___ Provided text ___
Lawrence J. Anastasia, Jr. (December 20, 1926 – July 24, 2008) was a member of the Connecticut House of Representatives for 18 years. He represented the 138th District. He also served on the Norwalk Common Council from 1967 to 1975.

Early life 
Anastasia was born and raised in Norwalk, Connecticut. He was the son of Lawrence J. Anastasia, Sr., and Ida Christiano Anastasia. He was drafted into the US Army in 1944. He was the co-owner with his brother Peter of Anastasia Brothers, a grocery store on Newtown Avenue for 50 years.

Political career 
He was a member of the Connecticut House of Representatives representing Norwalk's 138th District for 18 years. He served on the Norwalk Common Council for 12 years. In 1992, the legislature redistricted Anastasia's residence placing him and fellow incumbent Democrat Alex Knopp in the same district.
___
# Set exercise a:
Reproduce the biography of Lawrence J. Anastasia, Jr. in full, with no changes.
___ Records shown ___
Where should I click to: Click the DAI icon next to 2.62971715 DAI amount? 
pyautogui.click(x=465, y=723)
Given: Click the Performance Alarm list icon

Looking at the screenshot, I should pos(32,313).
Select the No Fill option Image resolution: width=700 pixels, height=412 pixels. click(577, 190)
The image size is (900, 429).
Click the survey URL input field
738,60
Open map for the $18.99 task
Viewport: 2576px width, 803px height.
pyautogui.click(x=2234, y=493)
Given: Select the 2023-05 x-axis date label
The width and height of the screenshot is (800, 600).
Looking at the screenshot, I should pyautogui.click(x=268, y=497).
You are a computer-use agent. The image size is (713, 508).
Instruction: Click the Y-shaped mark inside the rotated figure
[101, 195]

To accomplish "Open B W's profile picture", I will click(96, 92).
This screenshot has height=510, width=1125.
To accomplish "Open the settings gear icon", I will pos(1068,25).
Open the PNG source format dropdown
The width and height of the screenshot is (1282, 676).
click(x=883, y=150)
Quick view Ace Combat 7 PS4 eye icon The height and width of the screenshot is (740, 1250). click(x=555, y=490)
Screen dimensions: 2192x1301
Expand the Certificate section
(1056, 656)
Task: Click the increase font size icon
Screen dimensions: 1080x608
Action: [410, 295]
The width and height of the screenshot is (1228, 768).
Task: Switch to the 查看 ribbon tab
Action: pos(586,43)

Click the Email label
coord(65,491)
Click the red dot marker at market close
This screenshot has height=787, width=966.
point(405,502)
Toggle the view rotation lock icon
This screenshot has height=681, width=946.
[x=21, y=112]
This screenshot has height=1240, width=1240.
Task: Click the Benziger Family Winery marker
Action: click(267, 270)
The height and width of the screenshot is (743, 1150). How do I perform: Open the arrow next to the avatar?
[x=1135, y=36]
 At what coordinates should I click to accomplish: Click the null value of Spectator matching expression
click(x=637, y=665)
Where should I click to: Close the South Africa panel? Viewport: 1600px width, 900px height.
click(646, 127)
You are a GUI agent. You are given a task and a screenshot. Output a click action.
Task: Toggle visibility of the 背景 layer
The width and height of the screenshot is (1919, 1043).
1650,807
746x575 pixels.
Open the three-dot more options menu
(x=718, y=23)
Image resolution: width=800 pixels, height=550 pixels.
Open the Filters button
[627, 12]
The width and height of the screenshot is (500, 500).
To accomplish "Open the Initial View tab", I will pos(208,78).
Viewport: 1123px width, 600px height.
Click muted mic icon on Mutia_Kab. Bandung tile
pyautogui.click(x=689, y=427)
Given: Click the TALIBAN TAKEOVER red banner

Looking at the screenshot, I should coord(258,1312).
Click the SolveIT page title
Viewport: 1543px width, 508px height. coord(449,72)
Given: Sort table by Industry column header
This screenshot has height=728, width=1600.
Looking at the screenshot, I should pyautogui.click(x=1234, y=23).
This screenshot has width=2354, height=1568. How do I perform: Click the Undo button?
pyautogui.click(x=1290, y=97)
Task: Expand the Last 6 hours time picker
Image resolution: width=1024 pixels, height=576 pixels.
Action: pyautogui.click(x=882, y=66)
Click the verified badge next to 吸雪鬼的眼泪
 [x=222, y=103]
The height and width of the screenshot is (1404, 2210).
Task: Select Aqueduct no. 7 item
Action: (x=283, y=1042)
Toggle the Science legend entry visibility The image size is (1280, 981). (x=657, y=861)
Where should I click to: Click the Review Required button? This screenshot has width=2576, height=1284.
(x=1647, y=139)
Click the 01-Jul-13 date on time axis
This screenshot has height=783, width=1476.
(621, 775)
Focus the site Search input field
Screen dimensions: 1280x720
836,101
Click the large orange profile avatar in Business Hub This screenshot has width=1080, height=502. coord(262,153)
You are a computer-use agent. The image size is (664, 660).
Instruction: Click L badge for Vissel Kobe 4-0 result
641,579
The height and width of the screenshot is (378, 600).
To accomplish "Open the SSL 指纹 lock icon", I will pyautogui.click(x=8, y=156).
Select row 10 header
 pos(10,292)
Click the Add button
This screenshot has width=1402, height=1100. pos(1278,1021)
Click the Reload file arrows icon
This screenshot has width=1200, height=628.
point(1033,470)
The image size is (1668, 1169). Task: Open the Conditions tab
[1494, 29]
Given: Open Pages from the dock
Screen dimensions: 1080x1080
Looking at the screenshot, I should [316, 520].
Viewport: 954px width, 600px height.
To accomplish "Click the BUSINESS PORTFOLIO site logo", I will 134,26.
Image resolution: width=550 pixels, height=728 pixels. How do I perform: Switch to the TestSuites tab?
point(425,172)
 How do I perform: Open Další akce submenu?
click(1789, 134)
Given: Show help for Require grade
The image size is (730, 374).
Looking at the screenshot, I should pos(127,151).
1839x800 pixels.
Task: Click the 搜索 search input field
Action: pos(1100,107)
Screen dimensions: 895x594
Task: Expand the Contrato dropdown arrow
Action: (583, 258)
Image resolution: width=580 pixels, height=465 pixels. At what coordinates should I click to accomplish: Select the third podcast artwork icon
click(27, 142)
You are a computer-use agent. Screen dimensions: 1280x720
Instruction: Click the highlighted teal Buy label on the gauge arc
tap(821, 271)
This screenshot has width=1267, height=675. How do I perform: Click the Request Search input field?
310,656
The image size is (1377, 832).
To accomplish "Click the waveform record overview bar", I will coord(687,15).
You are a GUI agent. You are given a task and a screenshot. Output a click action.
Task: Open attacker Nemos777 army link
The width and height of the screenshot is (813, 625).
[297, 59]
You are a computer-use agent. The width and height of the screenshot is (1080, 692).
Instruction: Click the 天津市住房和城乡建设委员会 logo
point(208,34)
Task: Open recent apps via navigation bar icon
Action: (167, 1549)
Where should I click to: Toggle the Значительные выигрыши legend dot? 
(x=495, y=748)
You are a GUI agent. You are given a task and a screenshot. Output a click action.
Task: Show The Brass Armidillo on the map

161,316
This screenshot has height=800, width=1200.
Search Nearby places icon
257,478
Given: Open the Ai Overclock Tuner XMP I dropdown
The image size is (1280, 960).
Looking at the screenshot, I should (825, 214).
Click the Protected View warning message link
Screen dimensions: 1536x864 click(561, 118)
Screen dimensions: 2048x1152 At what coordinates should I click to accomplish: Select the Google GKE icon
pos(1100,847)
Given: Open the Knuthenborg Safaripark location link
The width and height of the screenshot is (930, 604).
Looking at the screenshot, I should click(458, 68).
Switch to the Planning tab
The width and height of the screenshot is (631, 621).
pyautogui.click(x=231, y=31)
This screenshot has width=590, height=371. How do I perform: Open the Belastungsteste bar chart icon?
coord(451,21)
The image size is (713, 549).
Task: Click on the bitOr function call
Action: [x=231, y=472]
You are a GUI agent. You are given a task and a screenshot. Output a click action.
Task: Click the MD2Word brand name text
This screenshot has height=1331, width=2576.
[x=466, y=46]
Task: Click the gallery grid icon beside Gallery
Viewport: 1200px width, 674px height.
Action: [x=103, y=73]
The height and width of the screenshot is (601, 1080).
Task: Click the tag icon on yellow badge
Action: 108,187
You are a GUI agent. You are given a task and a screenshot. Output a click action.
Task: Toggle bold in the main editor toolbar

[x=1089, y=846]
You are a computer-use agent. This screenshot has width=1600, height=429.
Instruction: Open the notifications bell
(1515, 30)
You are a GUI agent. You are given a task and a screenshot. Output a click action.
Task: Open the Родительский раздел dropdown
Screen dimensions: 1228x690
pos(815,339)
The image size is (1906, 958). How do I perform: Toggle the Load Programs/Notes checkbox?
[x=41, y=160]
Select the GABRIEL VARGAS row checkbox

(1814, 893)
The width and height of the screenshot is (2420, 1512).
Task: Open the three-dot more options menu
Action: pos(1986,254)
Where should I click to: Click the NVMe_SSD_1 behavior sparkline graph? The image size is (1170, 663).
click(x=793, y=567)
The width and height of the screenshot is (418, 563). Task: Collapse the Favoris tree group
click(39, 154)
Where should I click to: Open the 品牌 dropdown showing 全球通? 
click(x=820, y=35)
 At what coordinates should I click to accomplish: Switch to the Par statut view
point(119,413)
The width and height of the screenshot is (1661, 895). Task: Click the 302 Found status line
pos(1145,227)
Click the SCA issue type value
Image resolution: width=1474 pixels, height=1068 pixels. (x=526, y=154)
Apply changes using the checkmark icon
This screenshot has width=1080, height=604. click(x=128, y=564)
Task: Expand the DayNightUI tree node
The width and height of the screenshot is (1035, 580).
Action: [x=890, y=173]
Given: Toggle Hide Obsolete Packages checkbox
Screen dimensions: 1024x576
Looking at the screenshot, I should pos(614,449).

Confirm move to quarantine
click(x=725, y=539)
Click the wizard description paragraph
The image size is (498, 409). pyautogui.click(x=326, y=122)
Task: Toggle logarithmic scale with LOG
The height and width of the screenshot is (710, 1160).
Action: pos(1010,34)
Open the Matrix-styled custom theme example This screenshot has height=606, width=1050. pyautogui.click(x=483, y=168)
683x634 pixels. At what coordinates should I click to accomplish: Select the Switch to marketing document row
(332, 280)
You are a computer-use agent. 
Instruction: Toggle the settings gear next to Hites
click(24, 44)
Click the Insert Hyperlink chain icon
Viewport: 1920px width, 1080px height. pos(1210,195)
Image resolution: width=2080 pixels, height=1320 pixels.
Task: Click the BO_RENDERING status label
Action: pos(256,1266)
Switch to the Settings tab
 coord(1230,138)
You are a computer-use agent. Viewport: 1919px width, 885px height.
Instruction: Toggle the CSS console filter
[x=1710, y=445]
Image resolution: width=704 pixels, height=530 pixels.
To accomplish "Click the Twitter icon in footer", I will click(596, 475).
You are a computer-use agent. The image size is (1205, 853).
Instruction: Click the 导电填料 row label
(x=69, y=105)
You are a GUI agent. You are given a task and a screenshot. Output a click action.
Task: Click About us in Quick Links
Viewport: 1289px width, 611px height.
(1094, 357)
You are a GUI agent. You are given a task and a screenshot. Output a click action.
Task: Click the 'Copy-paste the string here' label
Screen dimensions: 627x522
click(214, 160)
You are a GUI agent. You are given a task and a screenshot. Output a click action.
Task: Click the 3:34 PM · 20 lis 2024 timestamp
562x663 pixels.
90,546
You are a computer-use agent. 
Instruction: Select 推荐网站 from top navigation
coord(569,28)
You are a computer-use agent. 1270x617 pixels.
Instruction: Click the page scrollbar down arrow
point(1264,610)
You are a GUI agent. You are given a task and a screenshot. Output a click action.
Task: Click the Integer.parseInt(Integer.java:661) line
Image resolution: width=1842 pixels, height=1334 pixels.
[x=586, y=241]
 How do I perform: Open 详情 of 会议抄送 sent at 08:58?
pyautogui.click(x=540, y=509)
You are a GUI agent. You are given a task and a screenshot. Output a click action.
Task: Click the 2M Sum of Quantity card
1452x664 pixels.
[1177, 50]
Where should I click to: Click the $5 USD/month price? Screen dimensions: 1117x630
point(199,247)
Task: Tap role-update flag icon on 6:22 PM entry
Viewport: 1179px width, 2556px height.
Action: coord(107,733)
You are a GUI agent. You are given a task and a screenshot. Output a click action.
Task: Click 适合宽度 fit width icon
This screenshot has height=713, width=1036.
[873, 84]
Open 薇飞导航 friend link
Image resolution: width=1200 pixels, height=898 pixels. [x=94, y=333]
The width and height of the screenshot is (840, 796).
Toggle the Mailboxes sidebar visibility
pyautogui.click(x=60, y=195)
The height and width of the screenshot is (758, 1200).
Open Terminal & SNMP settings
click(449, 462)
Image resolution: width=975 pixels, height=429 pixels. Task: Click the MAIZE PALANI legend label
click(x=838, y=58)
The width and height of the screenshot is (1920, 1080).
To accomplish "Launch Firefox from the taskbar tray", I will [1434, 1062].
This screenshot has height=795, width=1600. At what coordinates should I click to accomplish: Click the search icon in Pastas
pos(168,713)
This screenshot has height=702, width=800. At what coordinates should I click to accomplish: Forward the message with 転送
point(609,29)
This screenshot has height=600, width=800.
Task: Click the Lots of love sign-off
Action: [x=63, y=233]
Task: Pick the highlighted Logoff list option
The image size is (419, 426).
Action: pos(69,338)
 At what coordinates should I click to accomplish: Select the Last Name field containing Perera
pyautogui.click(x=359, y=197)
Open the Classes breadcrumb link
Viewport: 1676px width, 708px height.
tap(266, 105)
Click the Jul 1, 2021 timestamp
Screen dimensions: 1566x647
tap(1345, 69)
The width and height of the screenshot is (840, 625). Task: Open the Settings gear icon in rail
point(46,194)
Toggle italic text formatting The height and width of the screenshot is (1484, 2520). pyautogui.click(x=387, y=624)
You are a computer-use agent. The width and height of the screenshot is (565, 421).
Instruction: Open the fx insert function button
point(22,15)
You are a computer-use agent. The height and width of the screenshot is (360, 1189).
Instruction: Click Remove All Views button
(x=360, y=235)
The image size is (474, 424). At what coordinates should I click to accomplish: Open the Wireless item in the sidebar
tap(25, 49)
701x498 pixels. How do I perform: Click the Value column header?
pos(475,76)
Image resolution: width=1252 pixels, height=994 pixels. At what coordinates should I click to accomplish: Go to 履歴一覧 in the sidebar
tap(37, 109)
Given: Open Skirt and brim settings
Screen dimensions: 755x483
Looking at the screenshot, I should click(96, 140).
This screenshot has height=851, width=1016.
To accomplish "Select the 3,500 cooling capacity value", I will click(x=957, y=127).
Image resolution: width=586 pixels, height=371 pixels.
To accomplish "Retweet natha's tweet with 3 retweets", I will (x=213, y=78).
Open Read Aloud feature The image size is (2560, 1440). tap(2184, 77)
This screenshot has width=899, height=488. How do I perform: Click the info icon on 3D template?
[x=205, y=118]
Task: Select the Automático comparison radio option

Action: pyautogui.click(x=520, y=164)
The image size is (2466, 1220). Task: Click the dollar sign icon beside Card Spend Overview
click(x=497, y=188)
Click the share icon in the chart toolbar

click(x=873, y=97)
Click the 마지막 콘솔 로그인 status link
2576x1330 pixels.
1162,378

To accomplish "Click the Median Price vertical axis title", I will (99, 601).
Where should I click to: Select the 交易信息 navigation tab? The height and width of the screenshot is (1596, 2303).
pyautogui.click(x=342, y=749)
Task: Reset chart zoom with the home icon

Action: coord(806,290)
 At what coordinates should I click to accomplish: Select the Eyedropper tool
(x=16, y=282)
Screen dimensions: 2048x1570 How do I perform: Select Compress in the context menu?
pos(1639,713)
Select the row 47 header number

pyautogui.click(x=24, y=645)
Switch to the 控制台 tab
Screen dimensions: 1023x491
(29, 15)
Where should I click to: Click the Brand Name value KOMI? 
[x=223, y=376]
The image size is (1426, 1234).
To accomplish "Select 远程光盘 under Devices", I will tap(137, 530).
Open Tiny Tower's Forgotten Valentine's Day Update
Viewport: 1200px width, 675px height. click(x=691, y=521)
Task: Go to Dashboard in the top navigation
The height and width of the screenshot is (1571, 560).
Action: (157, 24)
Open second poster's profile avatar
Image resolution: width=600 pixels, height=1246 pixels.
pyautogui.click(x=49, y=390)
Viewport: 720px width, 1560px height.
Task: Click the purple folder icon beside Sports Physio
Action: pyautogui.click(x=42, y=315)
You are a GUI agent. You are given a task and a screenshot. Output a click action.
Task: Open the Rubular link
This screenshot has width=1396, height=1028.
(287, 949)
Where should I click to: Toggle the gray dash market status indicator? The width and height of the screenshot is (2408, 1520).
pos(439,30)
___
# Set exercise b:
In the stretch of entries from the start through the line that contains "should pyautogui.click(x=268, y=497).", substitute "link" for "URL" and leave everything else unchanged. Return only that stretch.

# Correct response a:
Lawrence J. Anastasia, Jr. (December 20, 1926 – July 24, 2008) was a member of the Connecticut House of Representatives for 18 years. He represented the 138th District. He also served on the Norwalk Common Council from 1967 to 1975.

Early life 
Anastasia was born and raised in Norwalk, Connecticut. He was the son of Lawrence J. Anastasia, Sr., and Ida Christiano Anastasia. He was drafted into the US Army in 1944. He was the co-owner with his brother Peter of Anastasia Brothers, a grocery store on Newtown Avenue for 50 years.

Political career 
He was a member of the Connecticut House of Representatives representing Norwalk's 138th District for 18 years. He served on the Norwalk Common Council for 12 years. In 1992, the legislature redistricted Anastasia's residence placing him and fellow incumbent Democrat Alex Knopp in the same district.

# Correct response b:
Where should I click to: Click the DAI icon next to 2.62971715 DAI amount? 
pyautogui.click(x=465, y=723)
Given: Click the Performance Alarm list icon

Looking at the screenshot, I should pos(32,313).
Select the No Fill option Image resolution: width=700 pixels, height=412 pixels. click(577, 190)
The image size is (900, 429).
Click the survey link input field
738,60
Open map for the $18.99 task
Viewport: 2576px width, 803px height.
pyautogui.click(x=2234, y=493)
Given: Select the 2023-05 x-axis date label
The width and height of the screenshot is (800, 600).
Looking at the screenshot, I should pyautogui.click(x=268, y=497).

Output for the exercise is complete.